Each of the entries below is to be written out exactly, and the images skipped.

— Material for the task —
#####

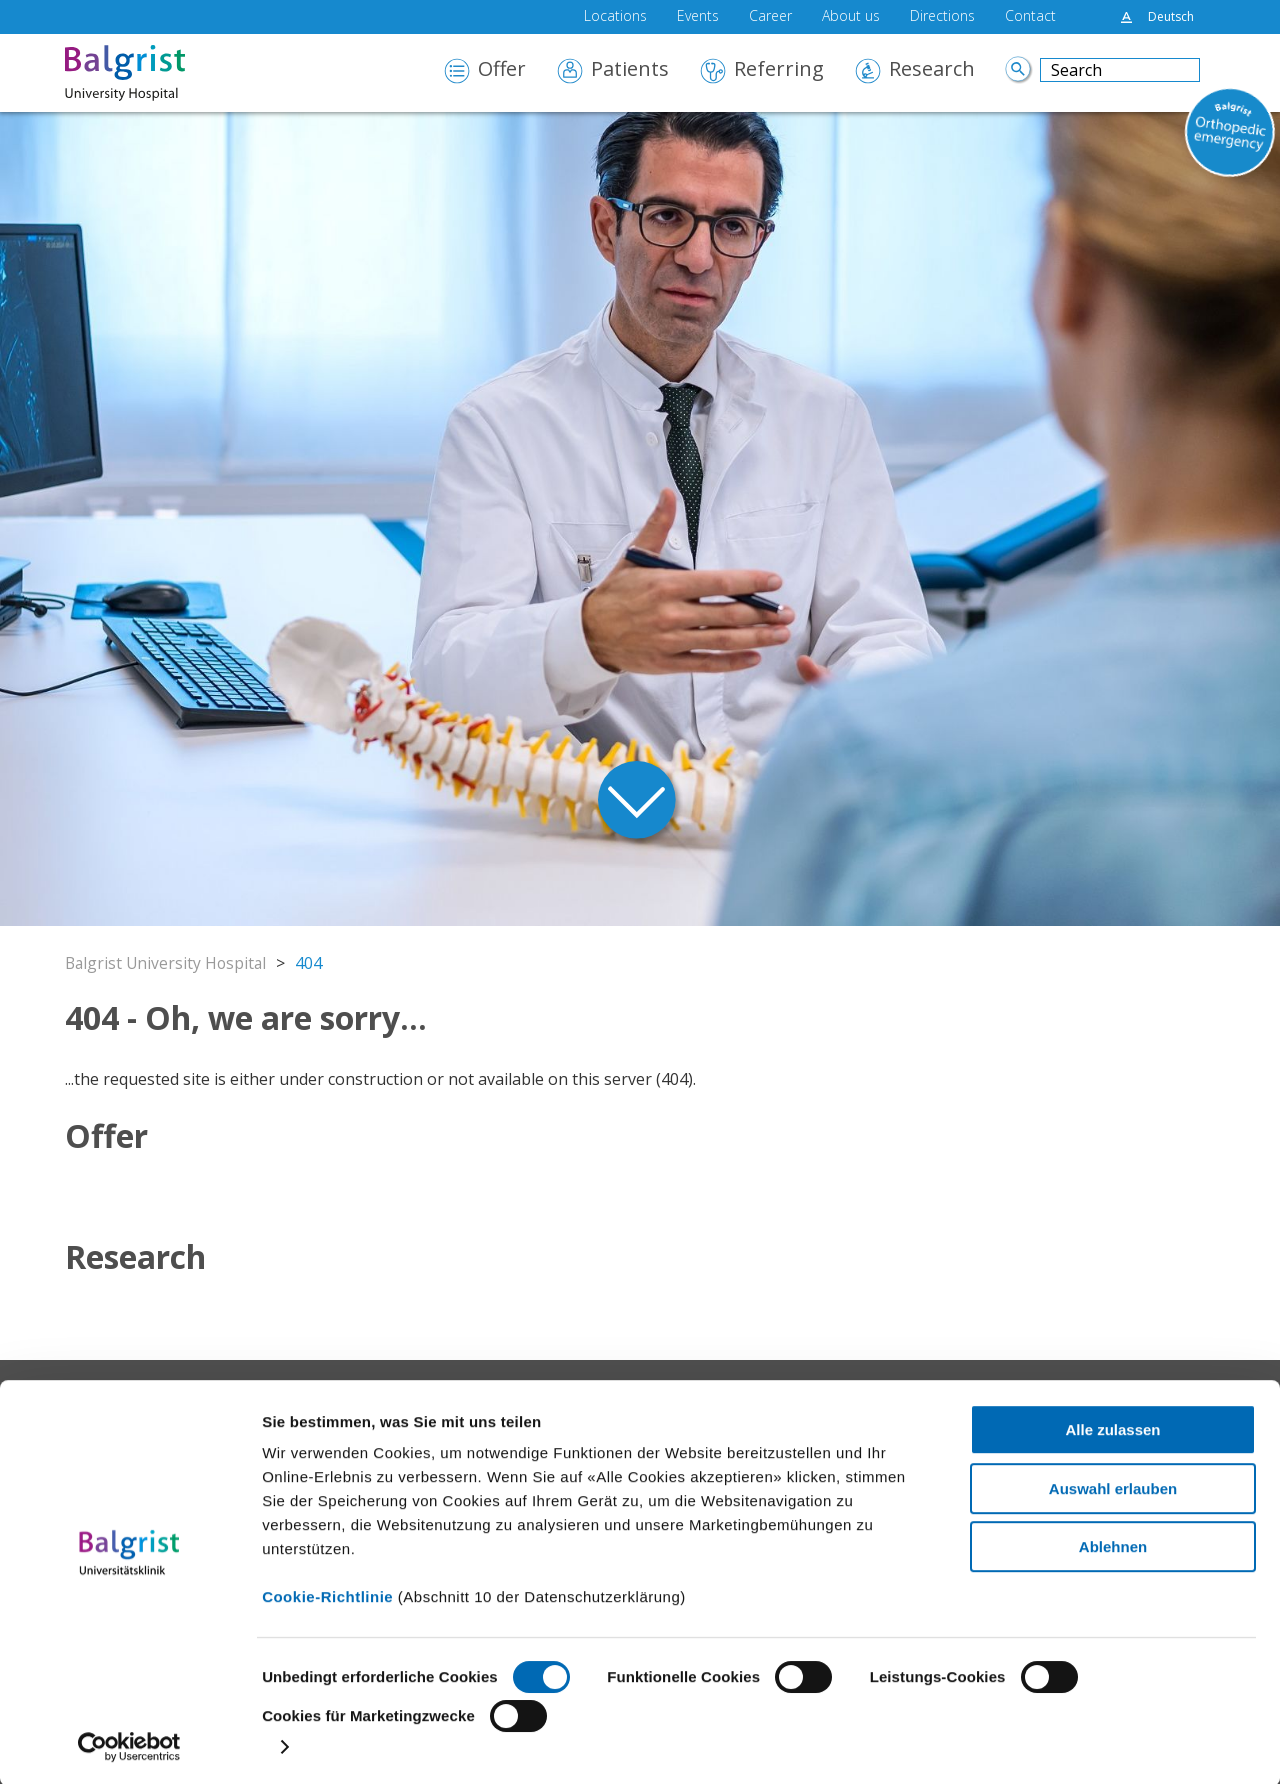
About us (851, 17)
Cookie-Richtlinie (327, 1594)
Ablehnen (1113, 1544)
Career (770, 17)
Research (932, 70)
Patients (630, 70)
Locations (615, 17)
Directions (942, 17)
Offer (502, 70)
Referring (779, 70)
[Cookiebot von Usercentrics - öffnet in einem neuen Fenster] (129, 1745)
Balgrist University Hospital (168, 963)
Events (698, 17)
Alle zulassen (1112, 1427)
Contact (1030, 17)
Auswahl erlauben (1113, 1485)
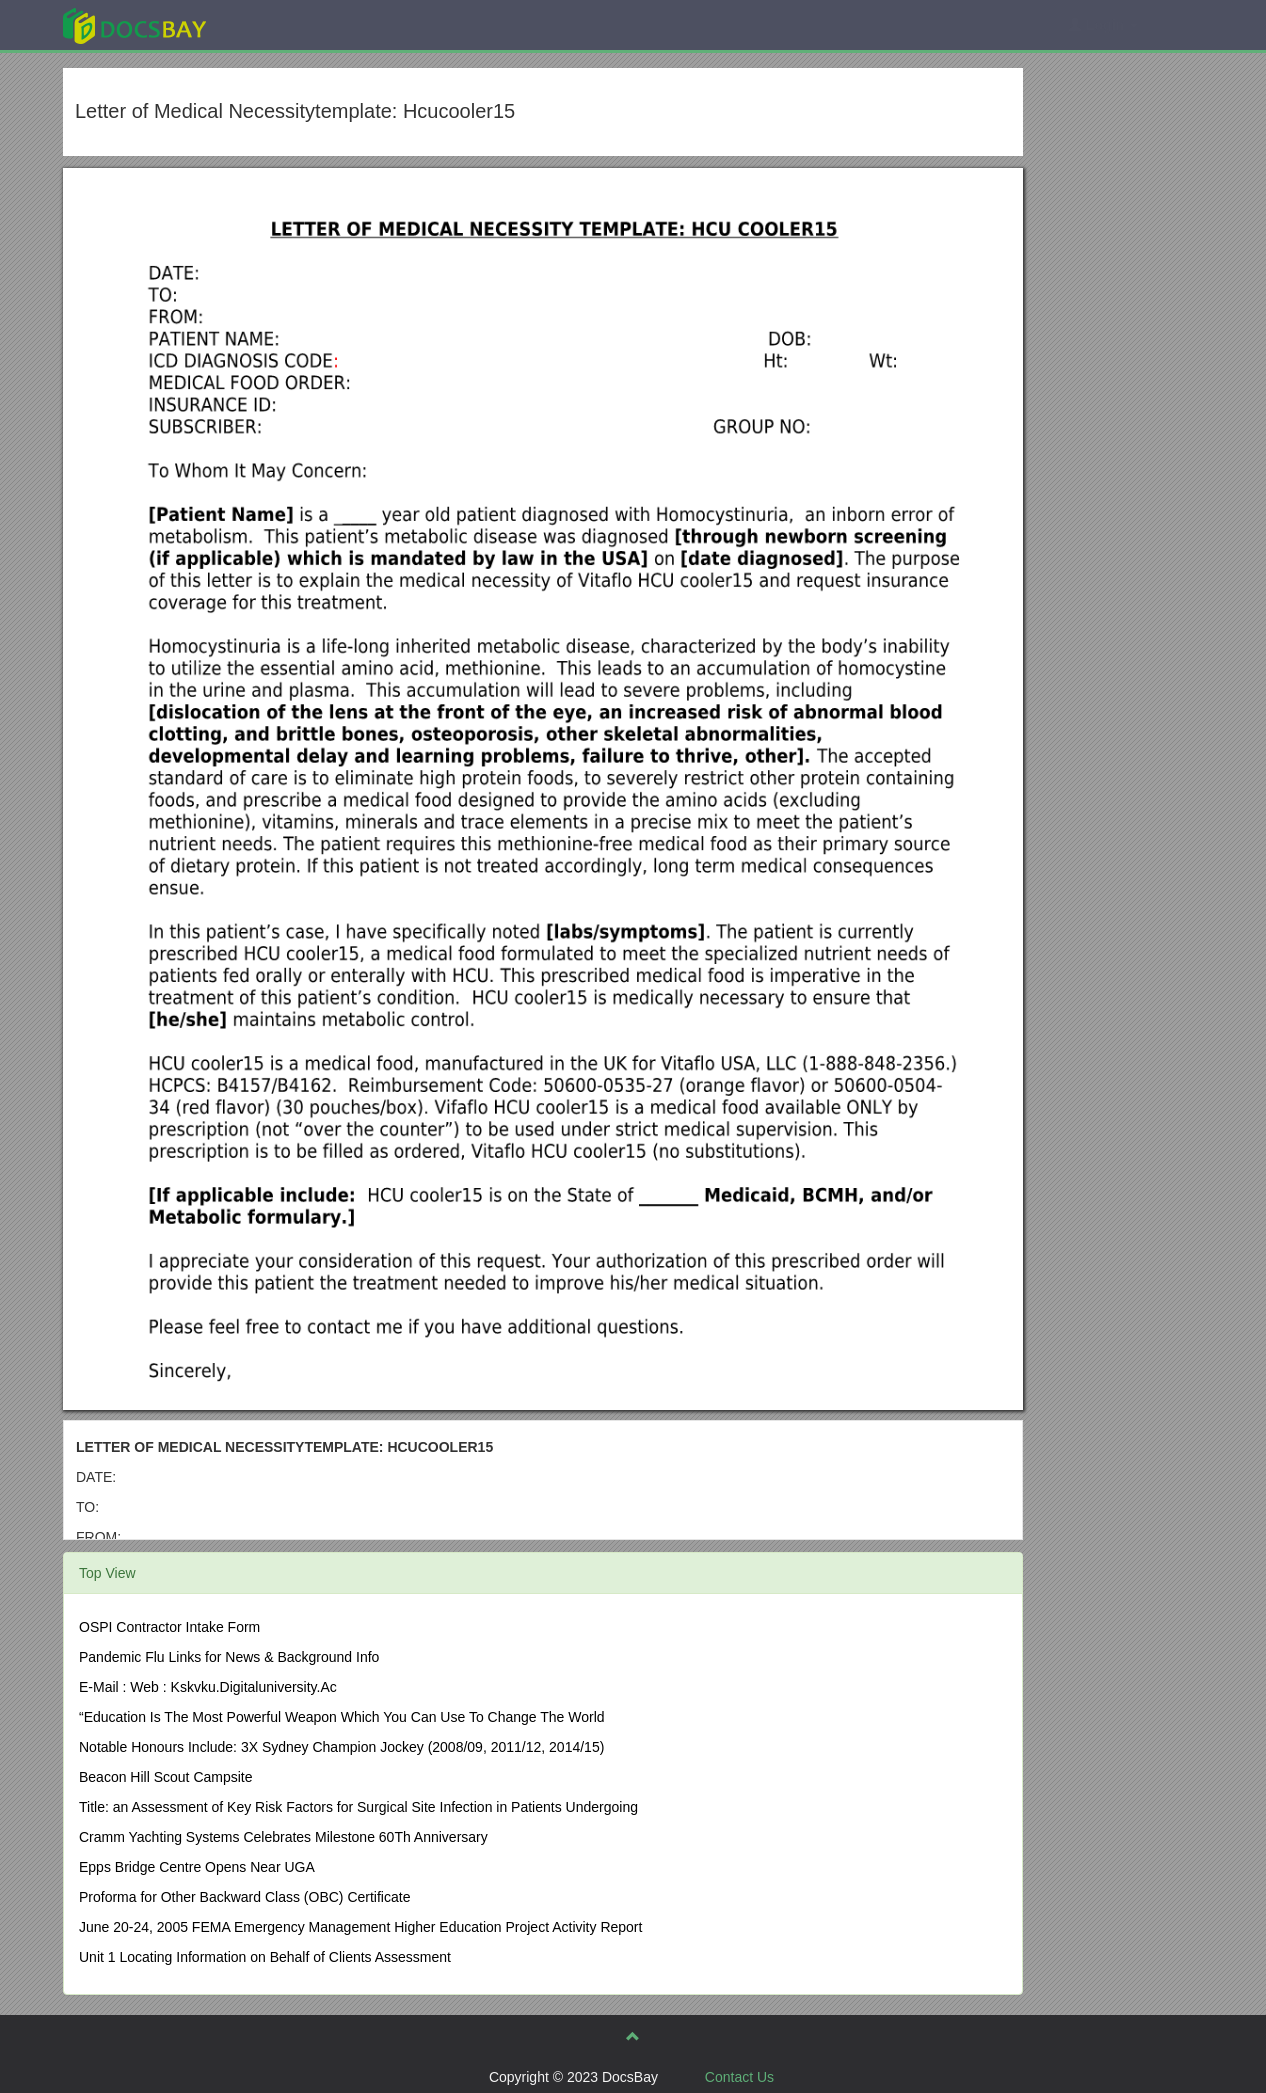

#####

— Solution —
About us (851, 17)
Cookie-Richtlinie (327, 1594)
Ablehnen (1113, 1544)
Career (770, 17)
Research (932, 70)
Patients (630, 70)
Locations (615, 17)
Directions (942, 17)
Offer (502, 70)
Referring (779, 70)
[Cookiebot von Usercentrics - öffnet in einem neuen Fenster] (129, 1745)
Balgrist University Hospital (168, 963)
Events (698, 17)
Alle zulassen (1112, 1427)
Contact (1030, 17)
Auswahl erlauben (1113, 1485)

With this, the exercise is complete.